Surrey farmer suffers blow in fight to keep 'castle'
- Published
A farmer who is trying to prevent the demolition of a mock-Tudor mini-castle he built secretly in the Surrey countryside has suffered a setback.
Robert Fidler kept the luxury home, complete with turrets, near Redhill, hidden from view behind bales of straw.
He believed that once he had lived there for four years, he no longer needed planning consent.
But following a legal ruling, a planning inspector has now rejected his bid for the home to be declared lawful.
The inspector, Sara Morgan, said she agreed with an earlier Appeal Court ruling that because Mr Fidler had deliberately concealed the development, at Honeycrock Farm, the four-year period began only once he had removed the bales.
Now he is pinning his hopes on the council approving his retrospective planning application for the building that he and his family have been living in for more than 11 years.
Mr Fidler, who farms a herd of Sussex beef cattle on 250 acres of land in the village of Salfords, has been fighting Reigate and Banstead original council's enforcement notices, requiring the home to be torn down, since 2008.
He has vowed to take his case to the European Court of Human Rights if necessary.
'Unacceptable' precedent
He, his wife, Linda, and son, Harry, moved into the home in 2001 after their attempts to win permission to convert a neighbouring cowshed on the site dragged on for years without resolution.
But the council says that if Mr Fidler had succeeded in getting the council's enforcement decision overturned it would have created "an unacceptable precedent for development in the green belt".
Mrs Fidler said of the latest blow: "It will be very hard [to knock it down]. It will feel a complete waste of time and effort when we have put a lot of love and attention into the place."
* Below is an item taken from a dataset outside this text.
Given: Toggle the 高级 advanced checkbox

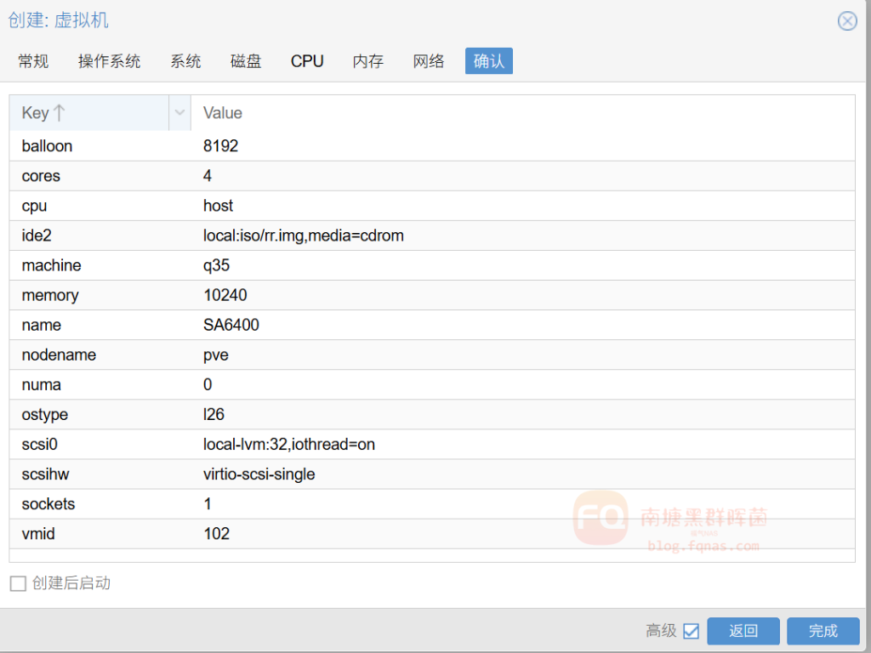Looking at the screenshot, I should (691, 631).
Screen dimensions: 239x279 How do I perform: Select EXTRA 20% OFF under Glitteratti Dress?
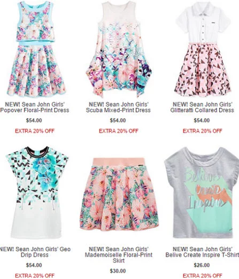202,131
Her husband said of the four-bedroom property, which also features a gravel forecourt, ramparts and replica cannon: "It's just a family home. Who is it hurting?"
In her ruling, the inspector said: "That [residential] use was concealed in the same way that the dwelling house itself was concealed."
The council says it will not decide what action to take until councillors have considered Mr Fidler's retrospective planning application.
Mr Fidler, who says he is happy for a clause to be included in any planning consent, tying the home's future sale to the continued use of the farm, said: "Hopefully [the council] will have the decency to realise we are not bad people and will find a way of allowing us to have a home on site.
"But I can assure you, we are never going to knock it down."